• À faire:
(a) Recopiez mot pour mot, dans le texte sur la vieillesse et l'humour, tout ce qui va de « Par bonheur, parmi » jusqu'à « quoi je parle. ».
(b) D'après le texte sur la vieillesse et l'humour, quel privilège accordait-on naguère aux vieillards ?
(c) Dans le texte sur la vieillesse et l'humour, de quelles choses les vieillards avaient-ils autrefois le droit de se moquer chez eux-mêmes ? Citez-les toutes.

• Texte de l'exercice:
★ ★ ★ ★ ★ ★ ★
Naguère, on consentait aux vieillards le privilège de se moquer de leurs propres travers, de leurs trous de mémoire, de leur logique burlesque. Aujourd’hui, c’est devenu de mauvais goût. On assiste à ce que les Diafoirus appellent une médicalisation du problème. Ça veut dire qu’on ne se moque plus des gens âgés, parce que ce qui leur arrive n’est pas leur faute.

 

Du coup, les vieux, par ailleurs privés de leur auditoire de prédilection et condamnés à la seule compagnie de leurs pareils, ne voient plus ou est l’intérêt de se moquer d’eux-mêmes et de surcroît devant des gens qui leur ressemblent. Ils se moquent plutôt les uns des autres, ce qui est moins drôle. Du véritable humour, ils perdent l’habitude. En revan­che, ils prennent celle de nous accabler de niaiseries sur les misères de leur existence et les jeunes font semblant de les écouter gravement, en songeant qu’ils vont être en retard au cinéma.

Ainsi disparaît peu à peu l’un des charmes les plus délicieux de la vieillesse qui consiste à plaisanter de la vie. Elle préfère s’en plaindre.

Par bonheur, parmi ceux qui ont échappé à l’in­convénient d’une médicalisation du problème (il en reste quelques millions, dont on ne parle jamais à la télévision), nombreux sont ceux qui n’ont pas renonce à l’humour d’être vieux et qui savent très bien de quoi je parle.
★ ★ ★ ★ ★ ★ ★
• Enregistrements:
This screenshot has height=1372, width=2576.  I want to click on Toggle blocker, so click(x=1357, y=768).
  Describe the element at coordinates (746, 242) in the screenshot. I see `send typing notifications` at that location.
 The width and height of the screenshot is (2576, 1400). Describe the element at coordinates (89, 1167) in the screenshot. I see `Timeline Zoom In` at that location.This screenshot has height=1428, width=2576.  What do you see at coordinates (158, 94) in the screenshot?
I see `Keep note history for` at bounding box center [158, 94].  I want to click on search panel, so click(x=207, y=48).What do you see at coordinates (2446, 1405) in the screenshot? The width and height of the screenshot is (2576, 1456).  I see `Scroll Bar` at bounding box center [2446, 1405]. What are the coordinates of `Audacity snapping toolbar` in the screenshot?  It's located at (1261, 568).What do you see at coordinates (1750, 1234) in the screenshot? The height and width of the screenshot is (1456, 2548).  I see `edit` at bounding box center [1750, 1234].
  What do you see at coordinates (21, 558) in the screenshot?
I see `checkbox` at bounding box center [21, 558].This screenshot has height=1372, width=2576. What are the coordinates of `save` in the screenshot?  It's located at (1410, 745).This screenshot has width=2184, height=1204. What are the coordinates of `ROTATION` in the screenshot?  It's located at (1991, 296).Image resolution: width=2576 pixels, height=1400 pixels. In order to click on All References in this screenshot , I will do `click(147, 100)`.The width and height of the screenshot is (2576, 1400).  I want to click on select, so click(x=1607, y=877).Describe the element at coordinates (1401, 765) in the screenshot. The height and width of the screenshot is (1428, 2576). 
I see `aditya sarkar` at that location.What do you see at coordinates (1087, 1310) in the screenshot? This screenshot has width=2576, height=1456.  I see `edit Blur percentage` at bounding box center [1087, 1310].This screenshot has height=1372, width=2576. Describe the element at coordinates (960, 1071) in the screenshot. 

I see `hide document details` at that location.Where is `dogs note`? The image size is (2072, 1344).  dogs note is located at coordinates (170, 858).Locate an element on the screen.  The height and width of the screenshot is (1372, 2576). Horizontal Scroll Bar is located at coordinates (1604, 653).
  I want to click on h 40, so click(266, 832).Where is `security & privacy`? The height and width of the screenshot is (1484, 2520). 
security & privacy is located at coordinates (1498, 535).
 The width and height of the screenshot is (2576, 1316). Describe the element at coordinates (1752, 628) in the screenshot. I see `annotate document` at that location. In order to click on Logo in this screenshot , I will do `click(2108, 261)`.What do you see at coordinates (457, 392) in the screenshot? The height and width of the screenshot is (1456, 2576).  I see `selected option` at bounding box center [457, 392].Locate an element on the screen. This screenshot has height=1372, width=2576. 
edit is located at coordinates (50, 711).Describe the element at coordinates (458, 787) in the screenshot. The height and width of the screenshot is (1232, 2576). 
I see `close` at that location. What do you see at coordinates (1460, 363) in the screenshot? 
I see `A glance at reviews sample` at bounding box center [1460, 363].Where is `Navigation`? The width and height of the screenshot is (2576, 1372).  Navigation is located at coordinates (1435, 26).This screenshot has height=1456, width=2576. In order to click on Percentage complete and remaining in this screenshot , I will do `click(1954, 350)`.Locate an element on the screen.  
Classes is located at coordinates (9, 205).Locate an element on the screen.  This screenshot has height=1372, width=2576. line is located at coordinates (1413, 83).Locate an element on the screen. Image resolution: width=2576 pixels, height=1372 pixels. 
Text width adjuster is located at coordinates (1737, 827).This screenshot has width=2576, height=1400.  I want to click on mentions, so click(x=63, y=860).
★ ★ ★ ★ ★ ★ ★
• Réponses:
(a)
Par bonheur, parmi ceux qui ont échappé à l’in­convénient d’une médicalisation du problème (il en reste quelques millions, dont on ne parle jamais à la télévision), nombreux sont ceux qui n’ont pas renonce à l’humour d’être vieux et qui savent très bien de quoi je parle.

(b) Le privilège de se moquer de leurs propres travers, de leurs trous de mémoire, de leur logique burlesque.

(c) Leurs propres travers, leurs trous de mémoire, leur logique burlesque.